Typically, the length of a lease of business premises is for a fixed term of years with an option to renew. Rent at a fixed sum is usually payable monthly and default of payment can result in the termination of the tenancy.

Ordinarily, the lessor is responsible for the structural maintenance, insurance and property taxes relating to a commercial lease, and the tenant is responsible for any minor wear and tear that arises during their tenancy. Unless otherwise outlined in the lease, the tenant would also be responsible for paying for the utilities during the tenancy.

It is common for a lease to include provisions concerning whether a tenant can assign the lease or sublet the property and outlining the types of permitted alterations or improvements (if any) and whether or not permission from the landlord is required to do so.

The level of rent is determined by agreement between the parties.

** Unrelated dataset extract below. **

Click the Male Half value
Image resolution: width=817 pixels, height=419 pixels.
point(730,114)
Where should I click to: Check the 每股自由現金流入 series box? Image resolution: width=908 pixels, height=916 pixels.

Express provision may be made in the lease for a pre-determined increase in the rent after a stipulated period during the term of the lease.

The Rent Restriction Act makes provision for an application to be made to the Rent Commissioners to set the standard rent for new premises. However, as the Rent Commissioners have not been appointed, the determination of the new rent is in the discretion of the lessor and is usually based on negotiations between the parties.

The payment of value added tax (VAT) is prescribed by the Value Added Tax Act, which does not prescribe that VAT is payable on rent per se. However, if the income of the landlord from its rental business is more than the threshold of XCD100,000 per year, which is usually the case with leases of commercial properties, and the landlord is registered to collect VAT, the tenant would be required to pay VAT on the rent. If the tenant is registered to collect VAT, the tenant would be entitled to request a refund of the VAT paid on the rent.

At the start of a lease the tenant is not usually required to pay any amount other than rent. However, some leases may require that a tenant pay the first and last month’s rent and/or a refundable deposit to be applied to any damage to the property and/or sums outstanding on service accounts and utilities at the end of the tenancy.

When a person is renting a commercial building with a shared rental space – for example, a shared parking lot or gardens – the maintenance and repair of those spaces would generally be paid by the landlord. However, if the building is on a small lot that is not shared, the tenant would usually be required to maintain and keep in good repair the garden, parking lot and other surroundings associated with the rental property.

Usually, each tenant is responsible for the utilities and telecommunications charges associated with its tenancy. It is preferable for each tenant to have a separate meter for electricity and the reading provided each month so that the appropriate payment may be made. If the utilities are not separated – for example, water – they may be charged by the landlord at a flat rate per month as agreed by the landlord and the tenant. Typically, for services such as internet and cable, the tenant would set up its own connection and would be directly responsible for the charges to the relevant companies.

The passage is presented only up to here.